start Entries provided

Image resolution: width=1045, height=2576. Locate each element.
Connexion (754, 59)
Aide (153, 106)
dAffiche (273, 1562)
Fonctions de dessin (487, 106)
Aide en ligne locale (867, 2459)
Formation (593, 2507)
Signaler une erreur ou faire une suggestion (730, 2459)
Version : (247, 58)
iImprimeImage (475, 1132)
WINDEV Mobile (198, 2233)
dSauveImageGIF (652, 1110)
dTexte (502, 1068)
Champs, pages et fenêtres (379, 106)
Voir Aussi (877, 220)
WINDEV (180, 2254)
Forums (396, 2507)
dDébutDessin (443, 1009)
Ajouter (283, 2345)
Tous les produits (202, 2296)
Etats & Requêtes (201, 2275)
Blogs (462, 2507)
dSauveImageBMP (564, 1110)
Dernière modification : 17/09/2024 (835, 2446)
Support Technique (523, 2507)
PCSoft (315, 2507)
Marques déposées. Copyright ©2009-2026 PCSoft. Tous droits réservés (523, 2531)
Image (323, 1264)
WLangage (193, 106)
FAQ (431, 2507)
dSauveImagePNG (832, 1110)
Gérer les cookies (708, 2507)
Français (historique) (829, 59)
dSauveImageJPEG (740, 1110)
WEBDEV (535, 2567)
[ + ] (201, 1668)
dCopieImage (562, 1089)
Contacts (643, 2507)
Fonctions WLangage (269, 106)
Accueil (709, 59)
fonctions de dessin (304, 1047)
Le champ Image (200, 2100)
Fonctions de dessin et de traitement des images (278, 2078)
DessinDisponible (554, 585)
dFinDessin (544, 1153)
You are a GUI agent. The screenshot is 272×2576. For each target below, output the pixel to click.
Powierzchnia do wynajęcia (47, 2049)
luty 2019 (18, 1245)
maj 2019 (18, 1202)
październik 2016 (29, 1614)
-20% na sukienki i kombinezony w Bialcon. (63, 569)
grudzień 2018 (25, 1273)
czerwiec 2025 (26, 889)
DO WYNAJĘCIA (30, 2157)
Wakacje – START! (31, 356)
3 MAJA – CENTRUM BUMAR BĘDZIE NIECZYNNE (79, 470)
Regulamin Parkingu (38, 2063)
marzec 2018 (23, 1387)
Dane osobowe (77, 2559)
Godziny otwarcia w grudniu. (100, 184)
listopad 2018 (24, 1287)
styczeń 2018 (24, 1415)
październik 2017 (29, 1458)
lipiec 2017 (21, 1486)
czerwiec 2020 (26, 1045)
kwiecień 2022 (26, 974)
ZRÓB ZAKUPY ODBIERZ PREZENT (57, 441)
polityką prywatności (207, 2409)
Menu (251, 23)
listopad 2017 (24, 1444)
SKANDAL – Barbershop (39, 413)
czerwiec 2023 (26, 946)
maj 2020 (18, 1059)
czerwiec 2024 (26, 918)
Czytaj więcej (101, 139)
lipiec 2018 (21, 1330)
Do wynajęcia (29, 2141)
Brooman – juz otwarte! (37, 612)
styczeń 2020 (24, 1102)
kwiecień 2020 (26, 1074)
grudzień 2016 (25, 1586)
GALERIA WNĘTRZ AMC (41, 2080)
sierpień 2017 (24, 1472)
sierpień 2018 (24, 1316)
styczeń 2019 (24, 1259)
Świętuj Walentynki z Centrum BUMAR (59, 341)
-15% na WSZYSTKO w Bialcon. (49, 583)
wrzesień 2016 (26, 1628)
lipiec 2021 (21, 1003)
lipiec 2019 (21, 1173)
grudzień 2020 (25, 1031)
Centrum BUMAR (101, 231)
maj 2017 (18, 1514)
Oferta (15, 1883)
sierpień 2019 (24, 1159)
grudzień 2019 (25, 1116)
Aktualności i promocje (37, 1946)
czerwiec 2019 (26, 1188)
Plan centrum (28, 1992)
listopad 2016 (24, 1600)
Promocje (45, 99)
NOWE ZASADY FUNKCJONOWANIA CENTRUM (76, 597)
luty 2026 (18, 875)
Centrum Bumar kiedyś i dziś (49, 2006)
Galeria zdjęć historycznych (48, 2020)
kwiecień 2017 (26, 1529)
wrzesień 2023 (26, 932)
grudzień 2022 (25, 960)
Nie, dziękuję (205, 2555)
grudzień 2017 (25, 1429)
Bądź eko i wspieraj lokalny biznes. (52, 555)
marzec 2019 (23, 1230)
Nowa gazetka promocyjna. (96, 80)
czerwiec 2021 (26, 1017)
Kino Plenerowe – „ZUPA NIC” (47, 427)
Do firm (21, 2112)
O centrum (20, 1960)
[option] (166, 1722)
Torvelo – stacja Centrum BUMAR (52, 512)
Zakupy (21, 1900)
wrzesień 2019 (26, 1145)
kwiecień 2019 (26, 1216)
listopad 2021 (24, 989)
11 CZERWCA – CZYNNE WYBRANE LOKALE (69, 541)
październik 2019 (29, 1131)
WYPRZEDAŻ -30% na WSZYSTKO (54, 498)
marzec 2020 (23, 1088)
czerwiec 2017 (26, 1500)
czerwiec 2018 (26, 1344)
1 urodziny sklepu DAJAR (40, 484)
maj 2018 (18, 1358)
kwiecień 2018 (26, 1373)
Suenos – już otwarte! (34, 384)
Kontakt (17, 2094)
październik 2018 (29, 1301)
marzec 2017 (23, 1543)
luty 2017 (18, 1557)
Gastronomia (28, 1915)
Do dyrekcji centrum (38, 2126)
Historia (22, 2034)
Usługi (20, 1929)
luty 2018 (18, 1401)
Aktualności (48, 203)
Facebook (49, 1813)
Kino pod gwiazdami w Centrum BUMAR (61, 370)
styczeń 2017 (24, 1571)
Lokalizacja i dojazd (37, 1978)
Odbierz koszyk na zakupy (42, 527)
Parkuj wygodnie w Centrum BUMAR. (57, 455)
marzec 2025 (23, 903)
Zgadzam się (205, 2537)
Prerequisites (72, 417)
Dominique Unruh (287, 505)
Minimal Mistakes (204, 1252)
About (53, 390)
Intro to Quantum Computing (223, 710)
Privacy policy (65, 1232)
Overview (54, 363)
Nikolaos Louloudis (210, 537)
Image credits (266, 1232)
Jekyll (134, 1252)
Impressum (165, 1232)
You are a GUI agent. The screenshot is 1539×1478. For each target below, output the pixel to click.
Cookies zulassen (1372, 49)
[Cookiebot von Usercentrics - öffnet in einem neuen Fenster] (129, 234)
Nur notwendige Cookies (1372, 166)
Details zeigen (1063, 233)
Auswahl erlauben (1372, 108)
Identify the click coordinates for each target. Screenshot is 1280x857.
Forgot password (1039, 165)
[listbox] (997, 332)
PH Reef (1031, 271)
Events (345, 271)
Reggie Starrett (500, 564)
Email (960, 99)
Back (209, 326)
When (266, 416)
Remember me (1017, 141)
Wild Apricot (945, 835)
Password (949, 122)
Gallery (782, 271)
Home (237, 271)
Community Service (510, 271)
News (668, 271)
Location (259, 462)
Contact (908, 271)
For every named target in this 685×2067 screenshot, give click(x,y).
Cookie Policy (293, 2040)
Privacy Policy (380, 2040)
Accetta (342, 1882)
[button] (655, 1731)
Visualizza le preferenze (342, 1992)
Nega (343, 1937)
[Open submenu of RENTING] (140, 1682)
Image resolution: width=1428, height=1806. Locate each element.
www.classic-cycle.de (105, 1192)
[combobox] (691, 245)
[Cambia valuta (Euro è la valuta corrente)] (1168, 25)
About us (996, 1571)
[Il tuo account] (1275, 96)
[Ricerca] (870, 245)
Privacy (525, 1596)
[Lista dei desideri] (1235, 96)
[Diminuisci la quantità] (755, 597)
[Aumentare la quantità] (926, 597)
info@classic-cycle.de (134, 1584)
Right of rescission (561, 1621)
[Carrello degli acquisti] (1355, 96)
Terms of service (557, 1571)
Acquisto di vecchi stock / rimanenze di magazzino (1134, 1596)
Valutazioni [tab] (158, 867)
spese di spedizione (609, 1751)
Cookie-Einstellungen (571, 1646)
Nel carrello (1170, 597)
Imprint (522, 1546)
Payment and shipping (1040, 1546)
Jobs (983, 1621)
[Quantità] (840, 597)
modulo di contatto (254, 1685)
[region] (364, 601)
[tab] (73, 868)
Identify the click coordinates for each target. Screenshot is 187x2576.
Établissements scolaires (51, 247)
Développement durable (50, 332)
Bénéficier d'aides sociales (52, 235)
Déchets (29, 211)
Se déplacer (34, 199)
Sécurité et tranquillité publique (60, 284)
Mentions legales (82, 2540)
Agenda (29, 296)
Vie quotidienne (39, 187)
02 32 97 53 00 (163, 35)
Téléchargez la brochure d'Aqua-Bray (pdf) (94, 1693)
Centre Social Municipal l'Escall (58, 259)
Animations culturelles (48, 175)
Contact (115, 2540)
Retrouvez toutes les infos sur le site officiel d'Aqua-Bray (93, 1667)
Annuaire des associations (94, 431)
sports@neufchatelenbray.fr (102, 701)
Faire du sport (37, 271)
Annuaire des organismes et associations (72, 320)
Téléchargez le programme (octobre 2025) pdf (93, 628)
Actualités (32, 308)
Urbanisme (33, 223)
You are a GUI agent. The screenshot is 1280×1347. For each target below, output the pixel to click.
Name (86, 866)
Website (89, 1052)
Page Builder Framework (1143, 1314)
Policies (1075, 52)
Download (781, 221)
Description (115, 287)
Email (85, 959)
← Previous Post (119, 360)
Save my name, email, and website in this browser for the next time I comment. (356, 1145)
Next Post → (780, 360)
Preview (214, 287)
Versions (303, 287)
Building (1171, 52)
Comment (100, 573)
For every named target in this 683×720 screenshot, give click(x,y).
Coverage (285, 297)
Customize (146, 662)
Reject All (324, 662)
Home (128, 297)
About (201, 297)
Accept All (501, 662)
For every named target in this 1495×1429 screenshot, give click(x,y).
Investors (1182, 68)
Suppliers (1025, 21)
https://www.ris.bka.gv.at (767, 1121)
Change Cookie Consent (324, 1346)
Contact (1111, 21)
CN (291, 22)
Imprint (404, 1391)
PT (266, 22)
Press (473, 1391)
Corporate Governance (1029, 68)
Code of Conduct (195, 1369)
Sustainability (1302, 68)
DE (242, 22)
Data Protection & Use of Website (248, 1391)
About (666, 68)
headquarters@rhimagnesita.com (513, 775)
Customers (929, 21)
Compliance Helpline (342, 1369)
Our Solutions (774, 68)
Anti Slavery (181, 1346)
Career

end Entries provided

**Your instructions**
Print the entries from the very first line through the line that contains "dSauveImageBMP (564, 1110)", including both of those lines, and reproduce each line verbatim.

**Response**
Image resolution: width=1045, height=2576. Locate each element.
Connexion (754, 59)
Aide (153, 106)
dAffiche (273, 1562)
Fonctions de dessin (487, 106)
Aide en ligne locale (867, 2459)
Formation (593, 2507)
Signaler une erreur ou faire une suggestion (730, 2459)
Version : (247, 58)
iImprimeImage (475, 1132)
WINDEV Mobile (198, 2233)
dSauveImageGIF (652, 1110)
dTexte (502, 1068)
Champs, pages et fenêtres (379, 106)
Voir Aussi (877, 220)
WINDEV (180, 2254)
Forums (396, 2507)
dDébutDessin (443, 1009)
Ajouter (283, 2345)
Tous les produits (202, 2296)
Etats & Requêtes (201, 2275)
Blogs (462, 2507)
dSauveImageBMP (564, 1110)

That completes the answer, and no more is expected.